Part 1: Run basic operations¶

In this first part of the Nextflow Run training course, we ease into the topic with a very basic domain-agnostic Hello World example, which we'll use to demonstrate essential operations and point out the corresponding Nextflow code components.

Tip

A "Hello World!" is a minimalist example that is meant to demonstrate the basic syntax and structure of a programming language or software framework. The example typically consists of printing the phrase "Hello, World!" to the output device, such as the console or terminal, or writing it to a file.

0. Warmup: Run Hello World directly¶

Let's demonstrate this with a simple command that we run directly in the terminal, to show what it does before we wrap it in Nextflow.

Tip

Remember that you should now be inside the nextflow-run/ directory as described in the Orientation.

0.1. Make the terminal say hello¶

echo 'Hello World!'

This outputs the text 'Hello World' to the terminal.

Output

Hello World!

0.2. Now make it write the text output to a file¶

echo 'Hello World!' > output.txt

This does not output anything to the terminal.

Output

0.3. Show the file contents¶

cat output.txt

The text 'Hello World' is now in the output file we specified.

output.txt
1	`Hello World!`

Tip

In the training environment, you can also find the output file in the file explorer, and view its contents by clicking on it.

Takeaway¶

You now know how to run a simple command in the terminal that outputs some text, and optionally, how to make it write the output to a file.

What's next?¶

Find out what it takes to run a Nextflow workflow that achieves the same result.

1. Run the workflow¶

We provide you with a workflow script named 1-hello.nf that takes an input via a command-line argument named --greeting and produces a text file containing that greeting. We're not going to look at the code yet; first let's see what it looks like to run it.

1.1. Launch the workflow and monitor execution¶

In the terminal, run the following command:

nextflow run 1-hello.nf --greeting 'Hello World!'

You console output should look something like this:

Output
 N E X T F L O W   ~  version 25.04.3

Launching `1-hello.nf` [goofy_torvalds] DSL2 - revision: c33d41f479

executor >  local (1)
[a3/7be2fa] sayHello | 1 of 1 ✔

Congratulations, you just ran your first Nextflow workflow!

The most important output here is the last line (line 6):

Output
6	`[a3/7be2fa] sayHello \| 1 of 1 ✔`

This tells us that the sayHello process was successfully executed once (1 of 1 ✔).

That's great, but you may be wondering: where is the output?

1.2. Find the output file in the `results` directory¶

This workflow is configured to publish its output to a directory called results. If you look at your current directory, you will see that when you ran the workflow, Nextflow created a new directory called results, which contains a file called output.txt.

results/
1 2	`results └── output.txt`

Open the file; the contents should match the string you specified on the command line.

File contents

results/output.txt
1	`Hello World!`

That's great, our workflow did what it was supposed to do!

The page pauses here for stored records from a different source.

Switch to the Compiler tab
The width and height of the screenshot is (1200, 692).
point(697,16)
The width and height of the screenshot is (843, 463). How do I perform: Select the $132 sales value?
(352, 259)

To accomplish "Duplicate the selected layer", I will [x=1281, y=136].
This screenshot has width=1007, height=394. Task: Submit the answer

However, be aware that the 'published' result is a copy (or in some cases a symlink) of the actual output produced by Nextflow when it executed the workflow.

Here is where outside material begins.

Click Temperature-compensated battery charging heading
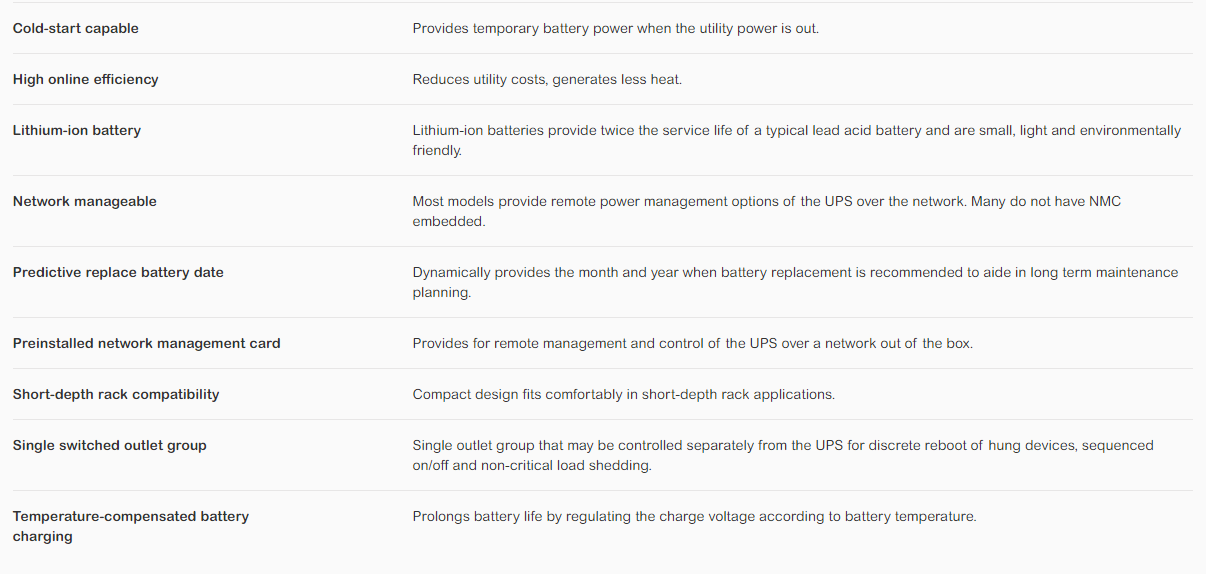Viewport: 1206px width, 574px height. point(131,526)
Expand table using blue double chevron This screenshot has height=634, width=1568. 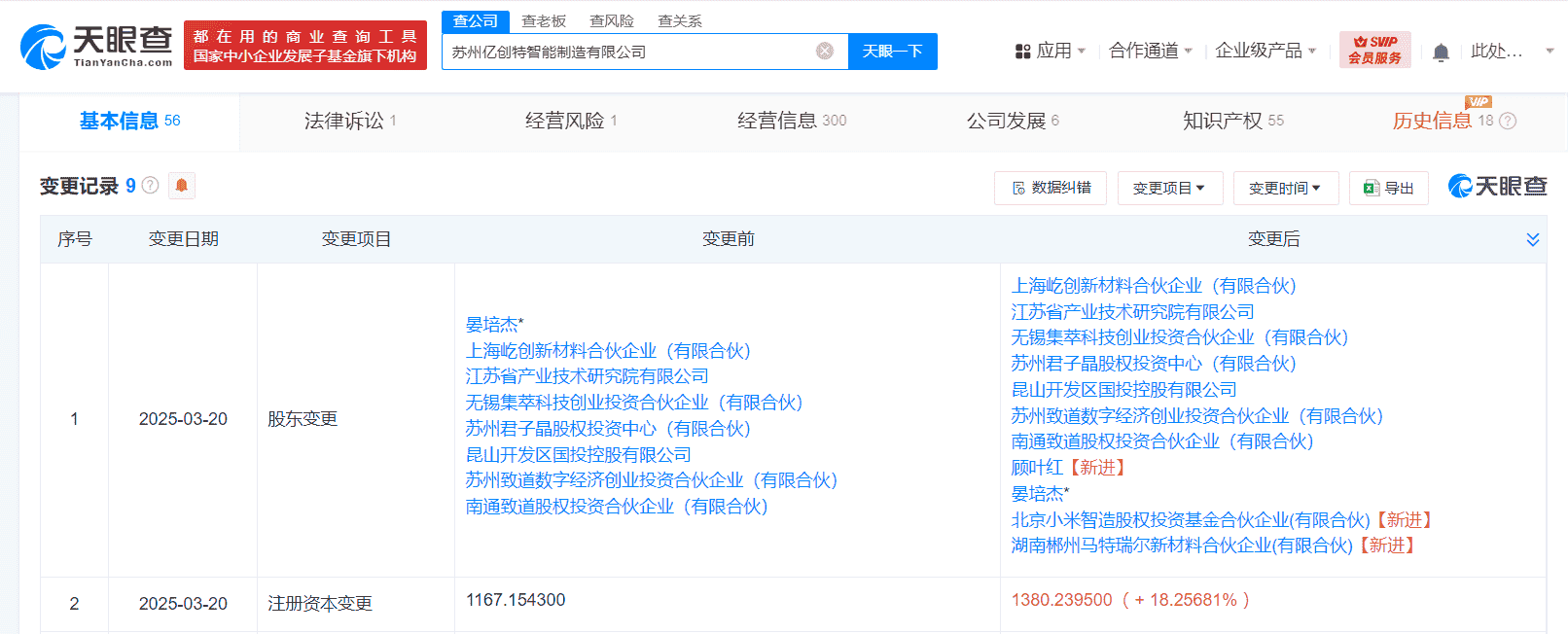pos(1532,239)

So now, we are going to peek under the hood to see where Nextflow actually executed the work.

Warning

Not all workflows will be set up to publish outputs to a results directory, and/or the directory name may be different. A little further in this section, we will show you how to find out where this behavior is specified.

1.3. Find the original output and logs in the `work/` directory¶

When you run a workflow, Nextflow creates a distinct 'task directory' for every single invocation of each process in the workflow (=every step in the pipeline). For each one, it will stage the necessary inputs, execute the relevant instruction(s) and write outputs and log files within that one directory, which is named automatically using a hash in order to make it unique.

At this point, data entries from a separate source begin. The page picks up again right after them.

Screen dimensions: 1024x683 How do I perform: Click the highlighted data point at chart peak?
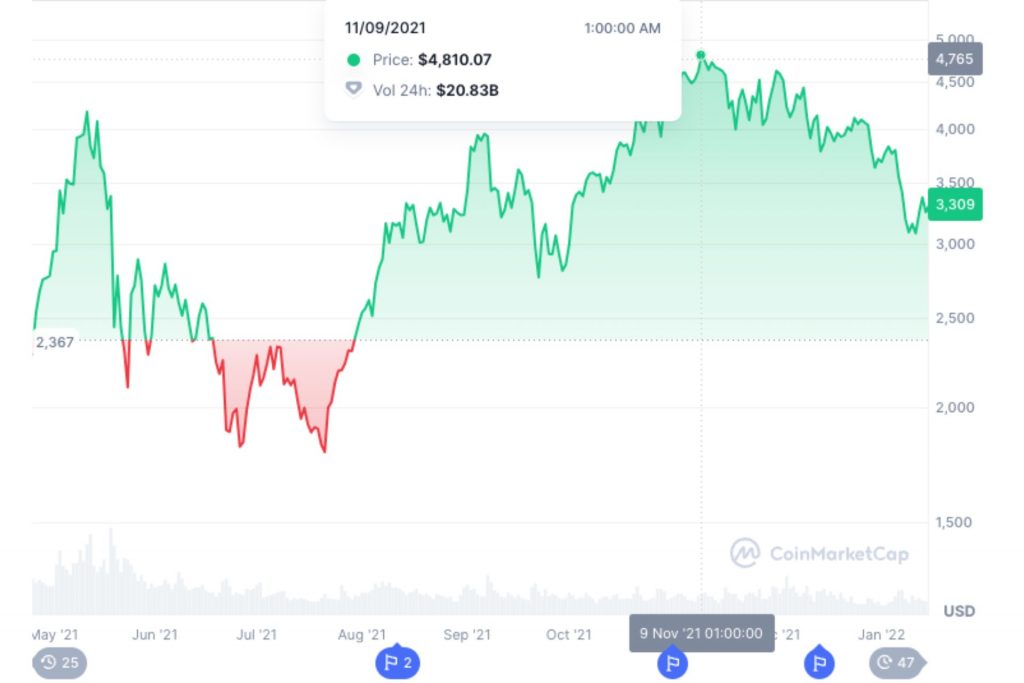[701, 55]
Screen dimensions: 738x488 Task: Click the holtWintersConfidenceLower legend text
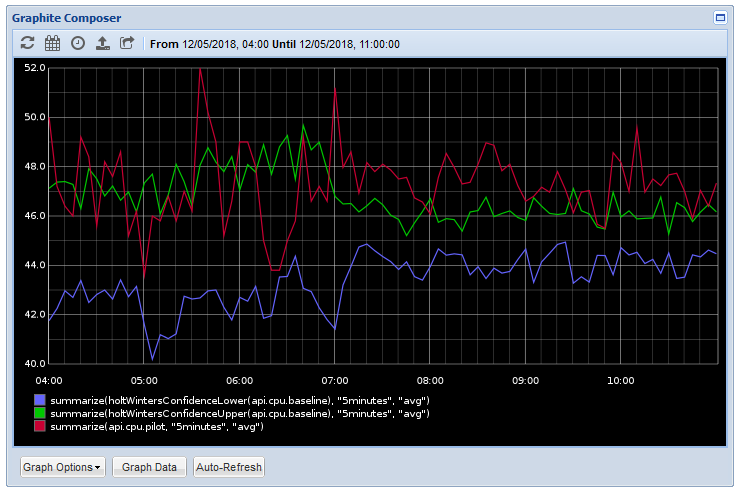click(x=240, y=401)
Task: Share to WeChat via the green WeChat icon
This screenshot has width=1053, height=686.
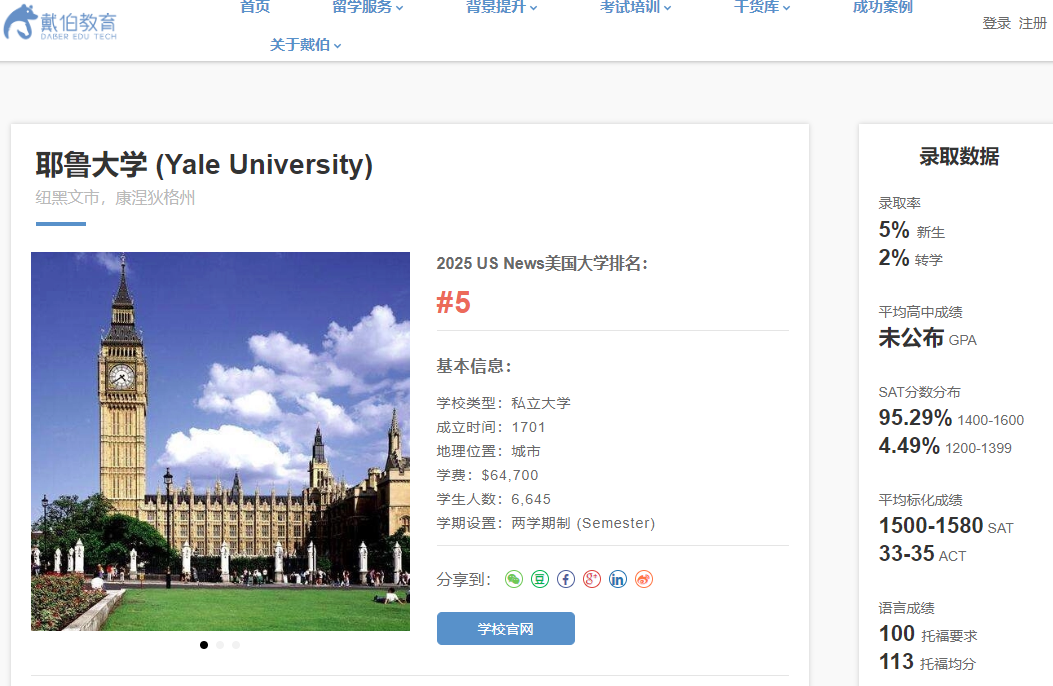Action: tap(513, 579)
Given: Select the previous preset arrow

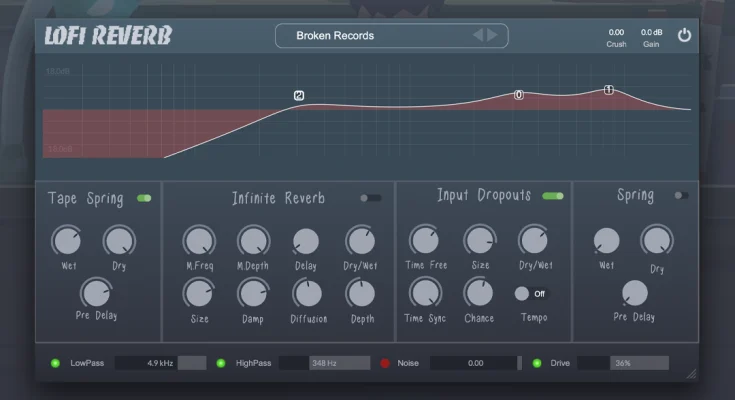Looking at the screenshot, I should [x=478, y=36].
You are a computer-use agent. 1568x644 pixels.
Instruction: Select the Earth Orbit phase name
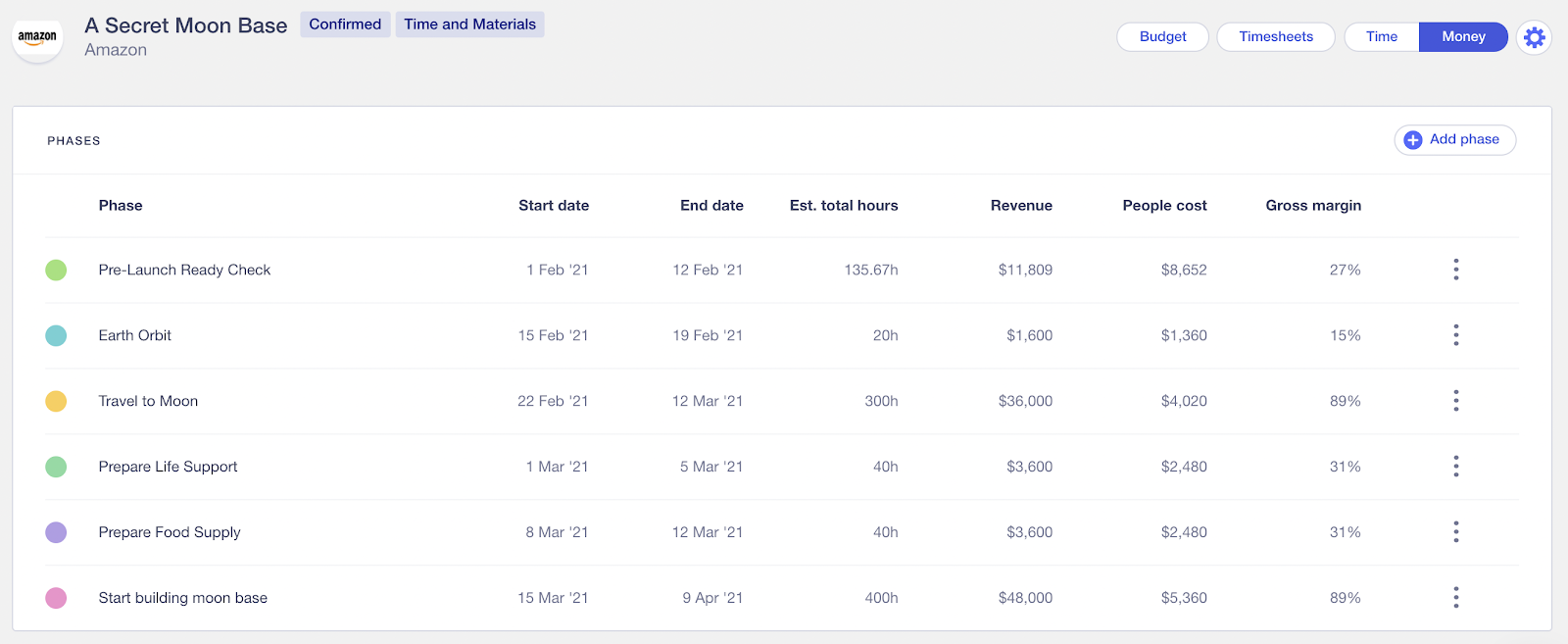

All of these task directories will live under a directory called work within your current directory (where you're running the command).

That may sound confusing, so let's see what that looks like in practice.

Going back to the console output for the workflow we ran earlier, we had this line:

Excerpt of command output
6	`[a3/7be2fa] sayHello \| 1 of 1 ✔`

See how the line starts with [a3/7be2fa]? That is a truncated form of the task directory path for that one process call, and tells you where to find the output of the sayHello process call within the work/ directory path.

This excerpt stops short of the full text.